PROBLEMS TO WORK ON –
[1] Answer these questions from the thread on method-syntax private helpers, one answer per line:
(a) Because the trait in the proposed expansion cannot be named, what two limits does that place on it?
(b) What operator comes right before `sorted()` in the member-operator variant?
(c) Under the fallback resolution idea, what must fail before the compiler looks for a free function in scope?
[2] Translate this sentence from the thread on method-syntax private helpers into Spanish: "This requires zero changes to user code, and it should be backwards compatible since it is used as a fallback."
[3] From the thread on method-syntax private helpers, print the part that opens with the words containing "This requires zero" and closes with "receiver.path::to::method(args..)".

──────── PASSAGE PROVIDED ────────

Idea: Simpler method-syntax private helpers

Reading the discussion about infix method calls made me wonder how much of the problem is that it’s just annoying to make a private helper function that uses method syntax.

For example, suppose you wanted to write Vec::sorted for yourself. Today it looks something like this:

trait VecEx {
    fn sorted(self) -> Self;
}
impl<T: Ord> VecEx for Vec<T> {
    fn sorted(mut self) -> Self {
        self.sort();
        self
    }
}

What if, instead, you could just write this? (Note the self.)

fn sorted<T: Ord>(mut self: Vec<T>) -> Vec<T> {
    self.sort();
    self
}

That would expand to something like this:

mod anonymous239048724 {
    pub trait ExtensionMethod<T: Ord> {
        fn sorted(self) -> Vec<T>;
    }
}
impl<T: Ord> anonymous239048724::ExtensionMethod<T> for Vec<T> {
    fn sorted(mut self: Vec<T>) -> Vec<T> {
        self.sort();
        self
    }
}
use anonymous239048724::ExtensionMethod as _;

That expansion means the trait cannot be named, so it’s only usable as a method and cannot be exported.

Thoughts?

1 Like

At some point I had the idea of using a special member operator to simply allow calling a free fn as a method:

fn sorted<T>(mut vec: Vec<T>) -> Vec<T> {
    vec.sort();
    vec
}

let result = vec![2, 3, 4]
    .^sorted();

I liked that variant because you could easily make it call closures as well.

The intriguing part about your proposal is that that might be possible today with something like an #[extension] attribute rewriting the fn to a trait.

A simpler (from the user’s perspective), but more radical approach could be to change the method call syntax resolution algorithm such that when resolving:

receiver.method(args..)

if every resolution method (inherent impls, trait methods) fails, the compiler will look for a free function in scope:

method(receiver, args...)

This requires zero changes to user code, and it should be backwards compatible since it is used as a fallback.

Another addition, for when the function is not in scope is to allow the caller to write:

receiver.path::to::method(args..)

This also has benefits for traits.

receiver.Itertools::flatten()

The first proposed mechanism has the following benefits:

  • It is general
  • It requires no changes to user code

It has the following drawbacks:

  • It could lead to questions for an unsuspecting reader:

    “where is this method defined? uh… can’t find it; <wait a bit> ooh, it is a free function!”

──────── GIVEN DATA ────────

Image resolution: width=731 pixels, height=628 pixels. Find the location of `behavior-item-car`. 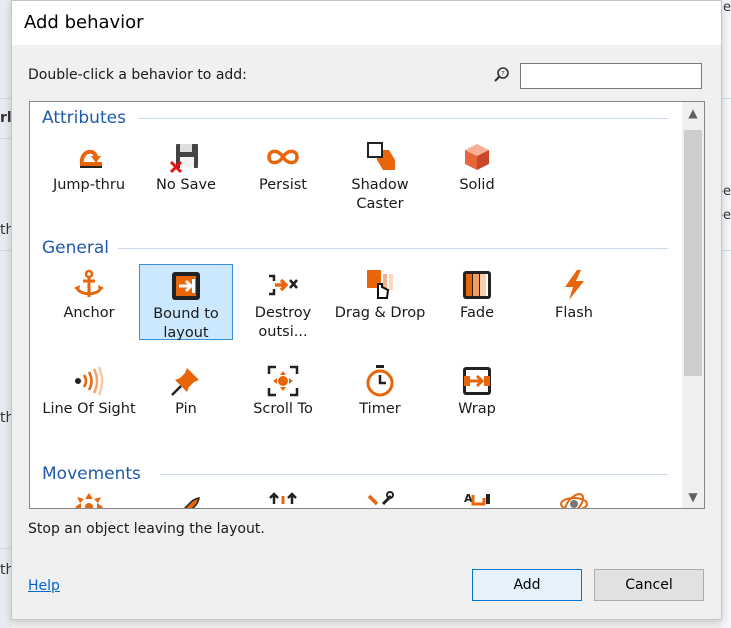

────────
──────── GIVEN DATA ────────

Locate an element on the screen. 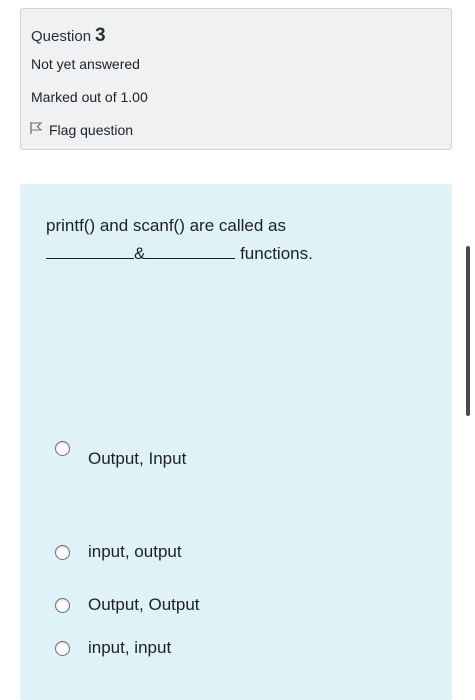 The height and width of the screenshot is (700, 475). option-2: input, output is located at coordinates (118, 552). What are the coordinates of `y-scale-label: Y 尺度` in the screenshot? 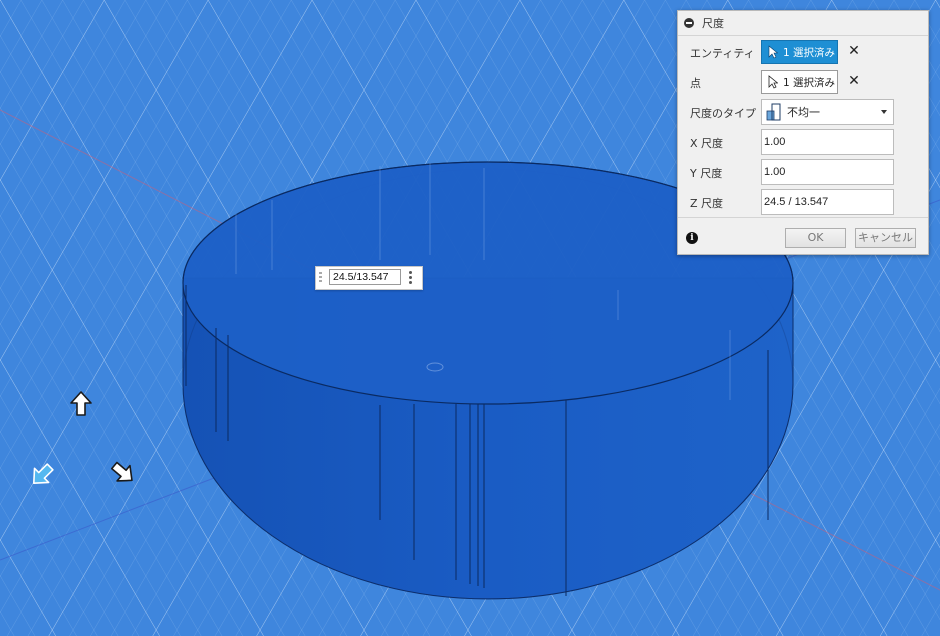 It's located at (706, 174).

────────

TASK-BY-TASK OUTPUTS –
[1]
(a) It is usable only as a method and cannot be exported.
(b) `.^`
(c) Every resolution method: inherent impls and trait methods.

[2] Esto no requiere ningún cambio en el código del usuario y debería ser compatible con versiones anteriores, ya que se usa como mecanismo de respaldo.

[3]
This requires zero changes to user code, and it should be backwards compatible since it is used as a fallback.

Another addition, for when the function is not in scope is to allow the caller to write:

receiver.path::to::method(args..)